A novel definition of the ZMP via screw theory

4^th World Congress on Robotics and Artificial Intelligence

October 23-24, 2017 Osaka, Japan

Ming June Tsai

National Cheng Kung University, Taiwan

Posters & Accepted Abstracts: Adv Robot Autom

Abstract :

A motivation on the fields of biomechanics and humanoid robots is to analyze the dynamic balance. Vukobratovic and Juricic computed the resultant ground reaction force to legged machine and the point was defined as the zero-moment point (ZMP). Since then, ZMP has long been used for checking balance of legged robots. Popovic, et al. discussed the correlations of the three important ground reference points: ZMP, foot rotation indicator (FRI) and centroidal moment pivot (CMP) using a realistic human model and gait data. Firnami and Park proposed a method for quantifying the imbalance state by means of the center of pressure (CoP) and the ZMP. A new screw-based approach has been proposed for calculating the ZMP of body motions.

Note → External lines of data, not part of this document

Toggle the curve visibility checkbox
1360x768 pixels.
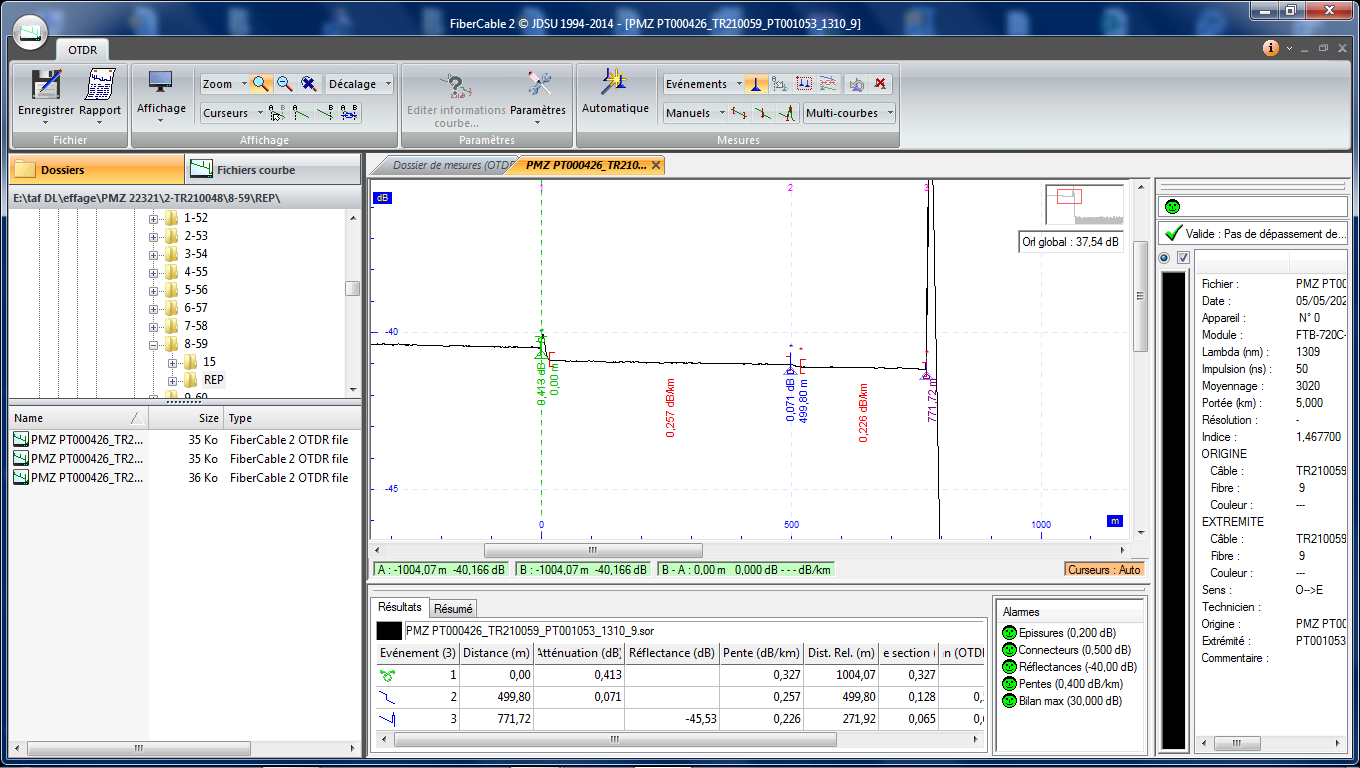click(x=1183, y=259)
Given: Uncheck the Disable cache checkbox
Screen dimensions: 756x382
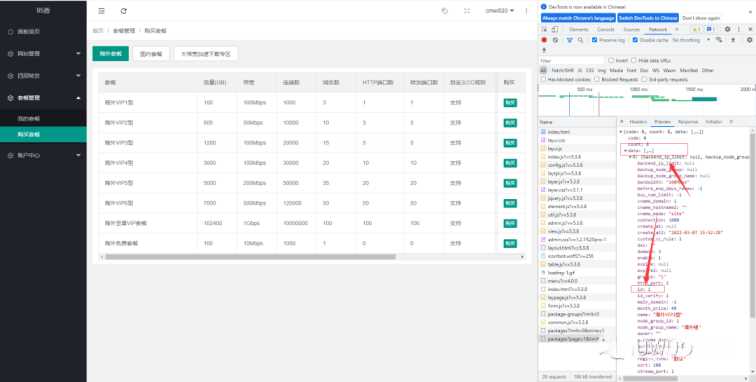Looking at the screenshot, I should (635, 40).
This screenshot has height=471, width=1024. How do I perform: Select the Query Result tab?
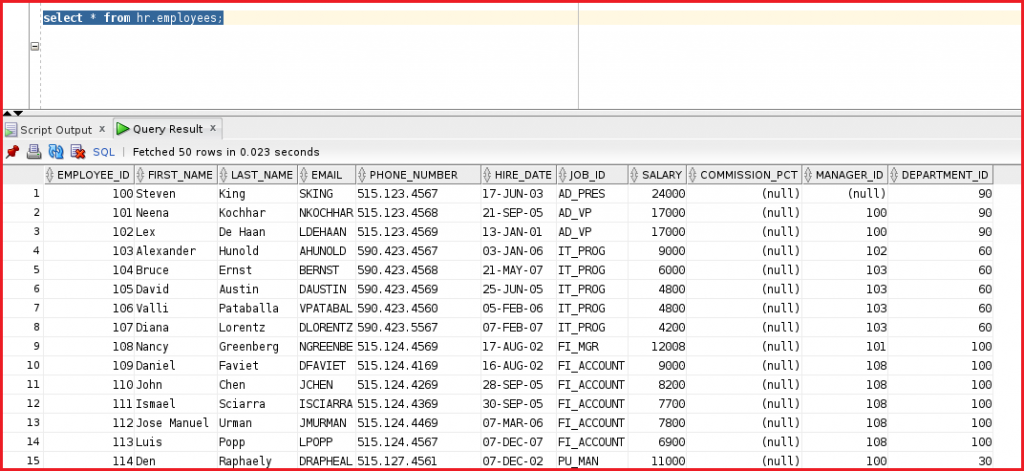(167, 129)
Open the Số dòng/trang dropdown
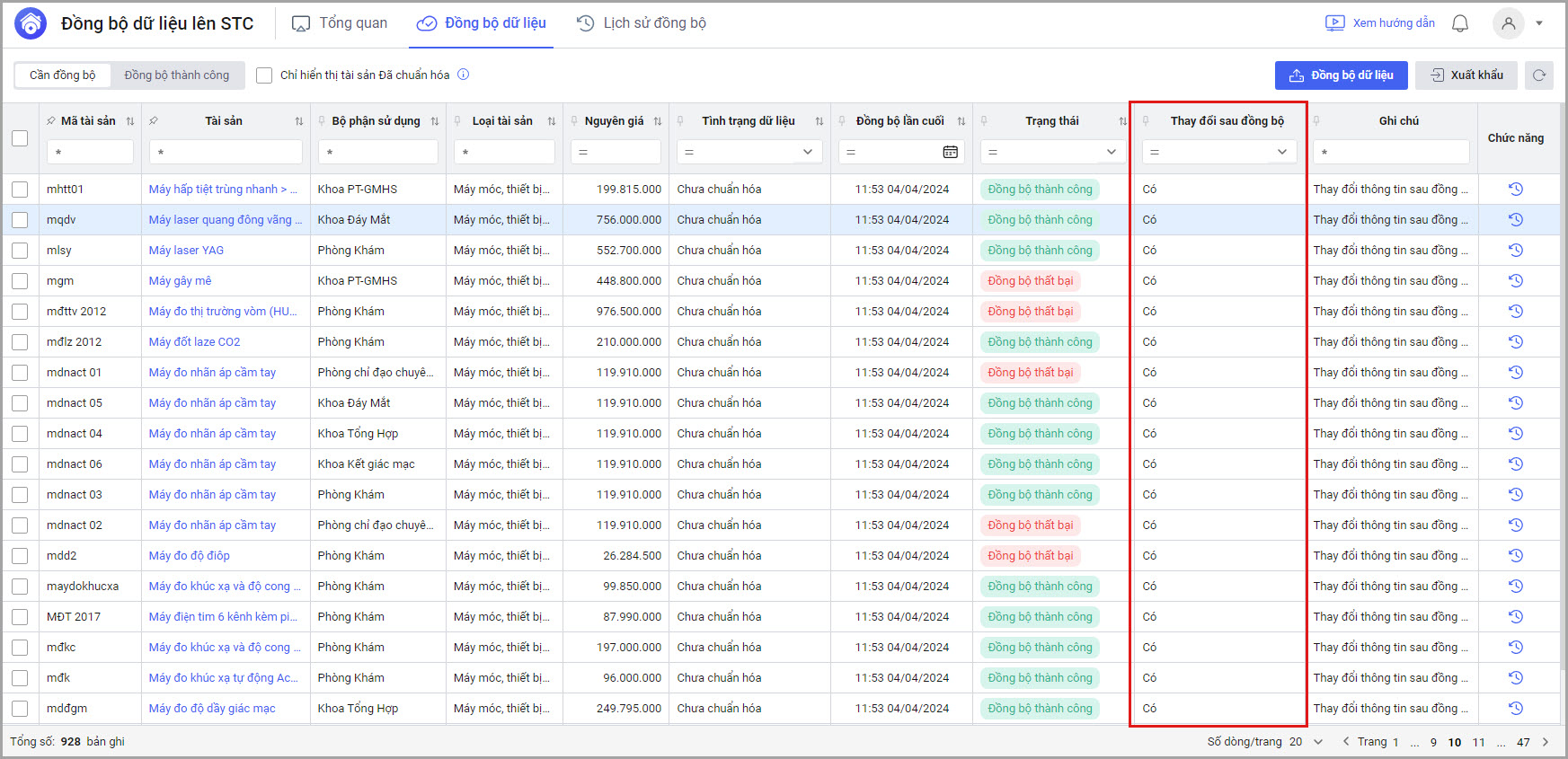1568x759 pixels. (x=1317, y=742)
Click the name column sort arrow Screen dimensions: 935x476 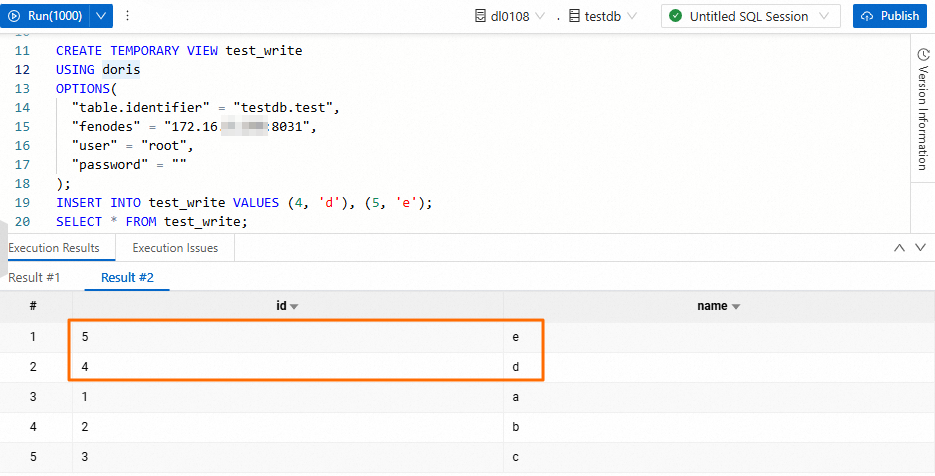pos(736,307)
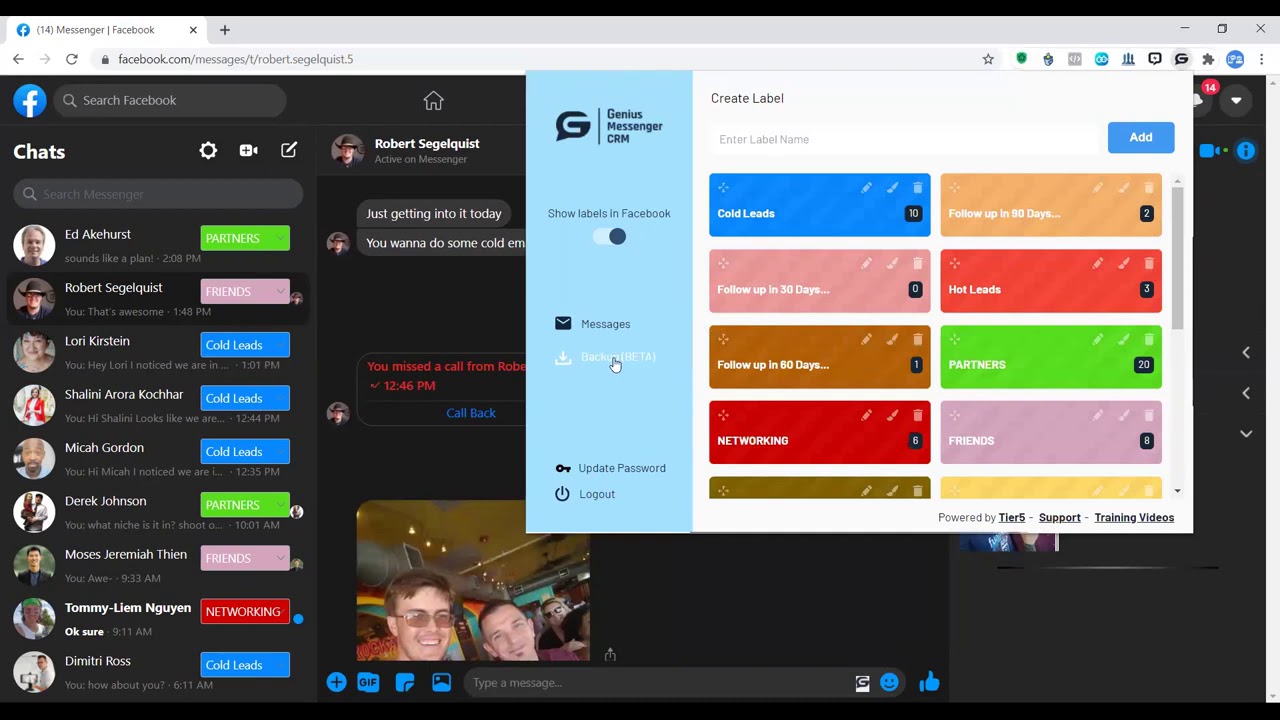The width and height of the screenshot is (1280, 720).
Task: Open the Training Videos link
Action: tap(1134, 517)
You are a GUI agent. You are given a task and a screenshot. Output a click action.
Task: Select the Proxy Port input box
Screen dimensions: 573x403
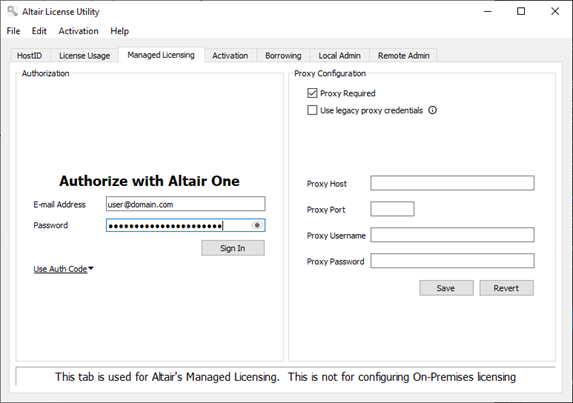(392, 209)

Using screw method, the ZMP is defined by the intersection of the screw axis ($0) and the plane z=0. However, the conventional definition of ZMP is respect to the world coordinates, whereas the definition of our ZMP is according to the new frame with the z-axis lies along the axis of $0. The validity of the proposed approach is demonstrated by evaluating the whole-body dynamics over the course of a 25-second sequence of continuous motions performed by a professional martial arts practitioner. The results demonstrate that the magnitudes of the forces/moments are reasonable. Comparing the results obtained from the conventional method and the screw method for the ZMP locations over the 752 timeframes, the differences between two sets are small. Thus, two ZMP tracks nearly overlapped. The conventional ZMP definition is applicable for humanoid robots with big foot-print for stabilizing; whereas our ZMP definition is best suitable for body motion analyzing such as tiptoe contacting during ice skating, ballet etc. The screw-based ZMP calculation may be a better method for tracking or controlling tiptoe dynamic balancing conditions without big foot-print.